Quoted passage:
There are already a lot of good answers, but since you are uninformed about grammars, parsers and compilers etc, let me demonstrate this by an example.
First, the concept of grammars are quite intuitive. Imagine a set of rules:
S -> a T
T -> b G t
T -> Y d
b G -> a Y b
Y -> c
Y -> lambda (nothing)
And imagine you start with S. The capital letters are non-terminals and the small letters are terminals. This means that if you get a sentence of all terminals, you can say the grammar generated that sentence as a "word" in the language. Imagine such substitutions with the above grammar (The phrase between *phrase* is the one being replaced):
*S* -> a *T* -> a *b G* t -> a a *Y* b t -> a a b t
So, I could create aabt with this grammar.
Ok, back to main line.
Let us assume a simple language. You have numbers, two types (int and string) and variables. You can do multiplication on integers and addition on strings but not the other way around.
First thing you need, is a lexer. That is usually a regular grammar (or equal to it, a DFA, or equally a regular expression) that matches the program tokens. It is common to express them in regular expressions. In our example:
(I'm making these syntaxes up)
number: [1-9][0-9]* // One digit from 1 to 9, followed by any number
// of digits from 0-9
variable: [a-zA-Z_][a-zA-Z_0-9]* // You get the idea. First a-z or A-Z or _
// then as many a-z or A-Z or _ or 0-9
// this is similar to C
int: 'i' 'n' 't'
string: 's' 't' 'r' 'i' 'n' 'g'
equal: '='
plus: '+'
multiply: '*'
whitespace: (' ' or '\n' or '\t' or '\r')* // to ignore this type of token
So, now you got a regular grammar, tokenizing your input, but it understands nothing of the structure.
Then you need a parser. The parser, is usually a context free grammar. A context free grammar means, in the grammar you only have single nonterminals on the left side of grammar rules. In the example in the beginning of this answer, the rule
b G -> a Y b
makes the grammar context-sensitive because on the left you have b G and not just G. What does this mean?
Well, when you write a grammar, each of the nonterminals have a meaning. Let's write a context-free grammar for our example (| means or. As if writing many rules in the same line):
program -> statement program | lambda
statement -> declaration | executable
declaration -> int variable | string variable
executable -> variable equal expression
expression -> integer_type | string_type
integer_type -> variable multiply variable |
variable multiply number |
number multiply variable |
number multiply number
string_type -> variable plus variable
Now this grammar can accept this code:
x = 1*y
int x
string y
z = x+y
Grammatically, this code is correct. So, let's get back to what context-free means. As you can see in the example above, when you expand executable, you generate one statement of the form variable = operand operator operand without any consideration which part of code you are at. Whether the very beginning or middle, whether the variables are defined or not, or whether the types match, you don't know and you don't care.

(Item position lines)
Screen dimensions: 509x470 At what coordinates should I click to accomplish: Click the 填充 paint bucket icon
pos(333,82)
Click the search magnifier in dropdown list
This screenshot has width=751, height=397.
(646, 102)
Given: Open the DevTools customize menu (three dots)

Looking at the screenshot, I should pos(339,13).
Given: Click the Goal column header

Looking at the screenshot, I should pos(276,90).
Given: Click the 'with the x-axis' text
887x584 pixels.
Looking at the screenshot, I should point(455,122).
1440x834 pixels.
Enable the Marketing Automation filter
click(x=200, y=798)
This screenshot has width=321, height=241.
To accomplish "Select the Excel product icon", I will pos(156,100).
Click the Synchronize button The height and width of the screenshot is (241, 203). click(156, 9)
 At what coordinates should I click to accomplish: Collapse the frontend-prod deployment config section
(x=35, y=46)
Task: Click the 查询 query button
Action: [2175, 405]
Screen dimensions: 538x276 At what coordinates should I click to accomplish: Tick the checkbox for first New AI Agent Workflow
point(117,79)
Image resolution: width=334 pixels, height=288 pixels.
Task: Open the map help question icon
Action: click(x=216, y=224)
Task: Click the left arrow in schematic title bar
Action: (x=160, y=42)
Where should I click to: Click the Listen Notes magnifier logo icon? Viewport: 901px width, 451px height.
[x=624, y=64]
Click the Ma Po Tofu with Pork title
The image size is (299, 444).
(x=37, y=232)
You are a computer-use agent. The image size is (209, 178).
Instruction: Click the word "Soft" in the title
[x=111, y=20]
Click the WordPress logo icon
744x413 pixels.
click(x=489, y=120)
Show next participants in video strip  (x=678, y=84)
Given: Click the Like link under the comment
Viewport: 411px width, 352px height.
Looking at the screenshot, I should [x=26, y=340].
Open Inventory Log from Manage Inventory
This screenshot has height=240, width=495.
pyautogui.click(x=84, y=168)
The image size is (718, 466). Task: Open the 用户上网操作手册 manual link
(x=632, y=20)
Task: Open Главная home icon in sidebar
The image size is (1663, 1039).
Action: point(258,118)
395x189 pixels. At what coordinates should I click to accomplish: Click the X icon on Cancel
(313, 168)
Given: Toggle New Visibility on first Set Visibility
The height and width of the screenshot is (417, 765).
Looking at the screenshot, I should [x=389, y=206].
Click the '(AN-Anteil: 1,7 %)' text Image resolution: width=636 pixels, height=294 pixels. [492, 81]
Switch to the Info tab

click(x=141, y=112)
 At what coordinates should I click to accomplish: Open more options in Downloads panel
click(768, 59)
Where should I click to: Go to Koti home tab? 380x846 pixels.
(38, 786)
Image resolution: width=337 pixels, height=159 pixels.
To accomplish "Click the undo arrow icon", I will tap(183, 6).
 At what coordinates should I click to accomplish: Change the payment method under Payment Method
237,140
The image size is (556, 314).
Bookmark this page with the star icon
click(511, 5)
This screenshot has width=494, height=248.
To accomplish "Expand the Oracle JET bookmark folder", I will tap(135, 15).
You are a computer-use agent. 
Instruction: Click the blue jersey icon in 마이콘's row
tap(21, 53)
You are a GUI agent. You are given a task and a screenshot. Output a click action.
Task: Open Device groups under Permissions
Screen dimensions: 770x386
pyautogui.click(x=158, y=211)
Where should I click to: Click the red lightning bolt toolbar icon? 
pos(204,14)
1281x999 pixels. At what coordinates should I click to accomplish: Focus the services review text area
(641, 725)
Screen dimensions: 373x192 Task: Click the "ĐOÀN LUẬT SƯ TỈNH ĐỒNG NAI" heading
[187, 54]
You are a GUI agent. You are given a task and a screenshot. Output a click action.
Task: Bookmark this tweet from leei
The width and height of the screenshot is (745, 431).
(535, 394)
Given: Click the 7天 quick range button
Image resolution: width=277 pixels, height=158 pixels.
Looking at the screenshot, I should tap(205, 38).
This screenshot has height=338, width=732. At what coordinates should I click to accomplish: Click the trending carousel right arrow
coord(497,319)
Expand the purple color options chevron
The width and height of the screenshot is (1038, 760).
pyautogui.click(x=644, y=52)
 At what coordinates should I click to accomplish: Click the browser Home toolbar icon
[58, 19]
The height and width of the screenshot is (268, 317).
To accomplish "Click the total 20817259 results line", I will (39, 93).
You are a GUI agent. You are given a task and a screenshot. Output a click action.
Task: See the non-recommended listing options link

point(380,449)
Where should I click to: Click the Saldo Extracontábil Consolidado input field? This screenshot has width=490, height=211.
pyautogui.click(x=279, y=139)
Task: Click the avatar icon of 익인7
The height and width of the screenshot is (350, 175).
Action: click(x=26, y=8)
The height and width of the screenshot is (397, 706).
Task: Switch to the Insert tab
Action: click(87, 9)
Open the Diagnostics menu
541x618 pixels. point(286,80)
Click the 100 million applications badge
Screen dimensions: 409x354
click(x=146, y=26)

Instructions to follow:
In the explanation of grammars and parsers, what kind of grammar is a parser usually described as?

The result:
A context-free grammar.